Pictures aside, the output must consist of the lines from the one containing "Where should I" through the end of the data, reproduced exactly.

————————

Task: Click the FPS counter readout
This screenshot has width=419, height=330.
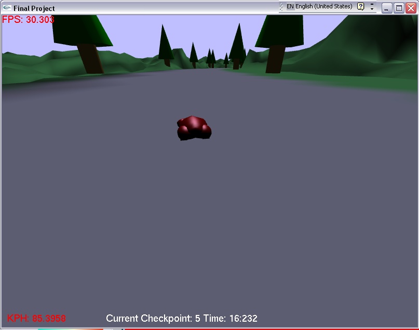Action: pos(28,20)
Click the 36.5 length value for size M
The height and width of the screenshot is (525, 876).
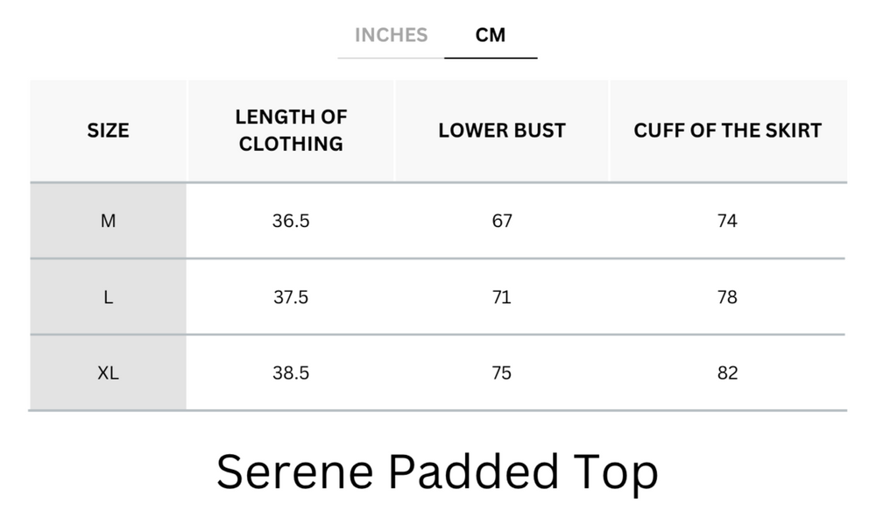(x=290, y=221)
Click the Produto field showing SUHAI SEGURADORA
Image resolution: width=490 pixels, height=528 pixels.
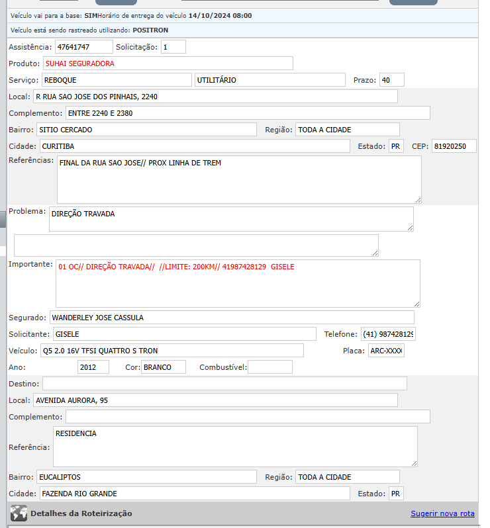pyautogui.click(x=168, y=64)
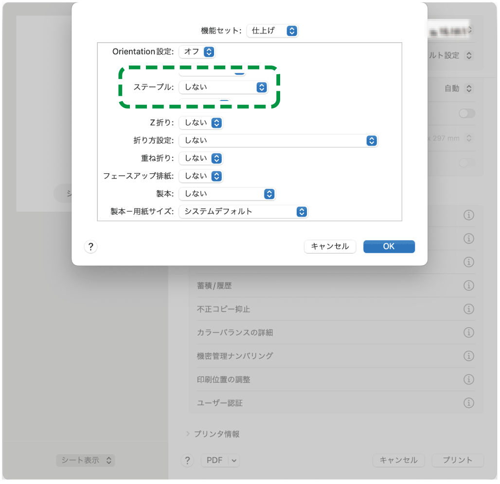500x484 pixels.
Task: Click the help question mark in the finishing dialog
Action: coord(90,247)
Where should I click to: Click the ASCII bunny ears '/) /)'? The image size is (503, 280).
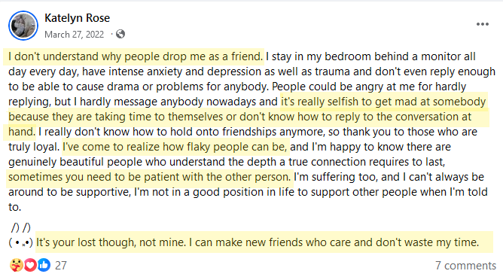click(21, 227)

————————

**EXERCISE SOLUTION**
Where should I click to: Click the ASCII bunny ears '/) /)'? The image size is (503, 280).
click(21, 227)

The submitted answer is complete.